Assumption 1) That a serial progression of data from receiving the request to providing the results was best. This process was very straightforward and seemed the simplest approach. With this architecture --as shown in the diagram below-- we receive a request, Parse request, find list of matching stories, gather XML for stories, transform based on content/right exclusions, transform to desired output, provide response.

NPR's serial API architecture

Assumption 2) That it would be easiest to just use XML throughout the entire API architecture. Our API starts with a NO-SQL like XML repository that closely resembled the data schema in our database. We then used this XML throughout the entire process, creating a super XML document out of individual story XML from the repository and then doing selections with XPath and only transforming the XML in the end as necessary to the appropriate output.

So what was wrong?

First, some API queries are not easily done in a serial process. In a given query we may discover late in the serial process that we’ve filtered all the results ‘in hand’ and need to start our selection of raw data over, or alternatively it may be that it would be preferably to transformed data upstream based on output type.
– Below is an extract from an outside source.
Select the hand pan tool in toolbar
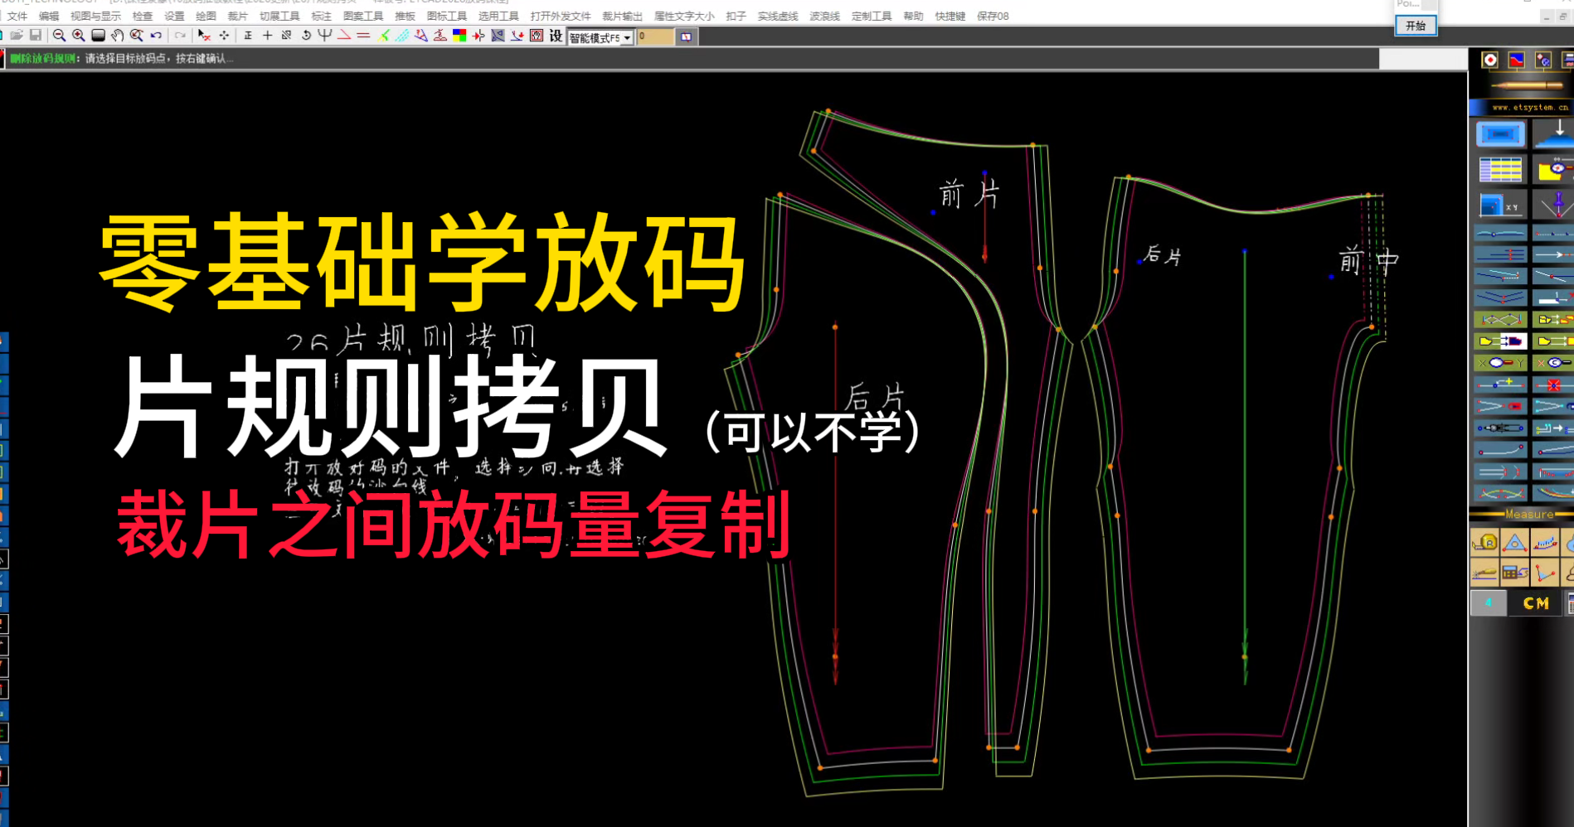1574x827 pixels. tap(118, 36)
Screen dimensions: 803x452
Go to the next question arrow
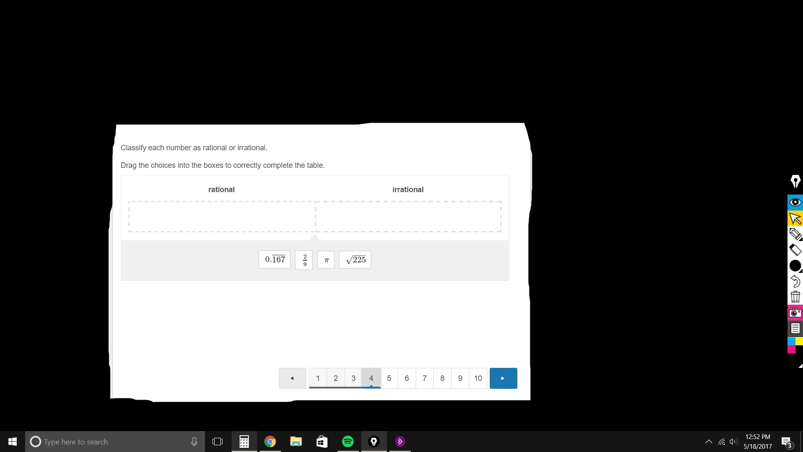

Second it turns out that while the XML storage of data has been great for high-performance retrieval of data, XPATH is cumbersome to use for giant collections of data. Navigating the namespace in XPATH turned out to be very difficult if we nested too many documents. Further if we wanted to add or change a tag in the XML in our repository, we now had significant overhead ensuring that our pre-existing XPATH queries wouldn’t break. Finally we ran the risk of breaking XPATH queries downstream if we stripped superfluous data (ie. Data that wasn’t requested). All of this meant that we had a steep learning curve for new developers and increased likelihood of mistakes.

Improved Architecture

So while the original architecture was smart based on what we knew, in order to address the above, and other concerns we refactored the core API code. The new code has a number of improvements including parallel access to the data with easier handling of the data objects themselves. Since our API codebase is in PHP we simply convert the XML data to PHP data objects for easier manipulation. We have a controller class that oversees all processing of the data. So while the old architecture looked like this:

NPR's old API architecture

The new architecture looks like this:

NPR's new API architecture

We did not modify the data entry, the normalized data, flattened data or output layers. The API layer however, has radically changed. Instead of a linear XML based process, it is now an Asynchronous process using PHP data objects.

Where the code to ensure correct XPATH selection use to have span several classes and was constantly being tweaked to ensure accurate results, the current equivalent is just 7 lines of code.

The process in this new architecture still has many of the same steps as the old architecture. But critically they can run in parallel and have been made into more discreet functions. As shown in the simplified diagram above processes include: Request – convert the request as provided by the user to a quer(ies) to be run. Pass the XML objects to a Model class that creates the data objects. Concurrently, as objects become available run the Model Rules to select fields as requested, filter based on access rights, and denormalize data where applicable. Additionally as objects are available start mapping and filtering to desired output type using Elements and Document classes that build tags and the resulting page respectively.

The Results

Development is now much faster on the API, and we can much more easily get new developers up to speed on the code. Ensuring accurate results in the API is also much more straightforward. There were other benefits as well. The new code is more efficient with the average API response now 22% faster. Further we have provided cleaner separation of output types and made it easier to accommodate more complex rights-handling rules. As use of our API is doubling approximately every six months, and new feature requirements seemingly come in every week, these changes have been critical for our long term support and operation of the NPR API.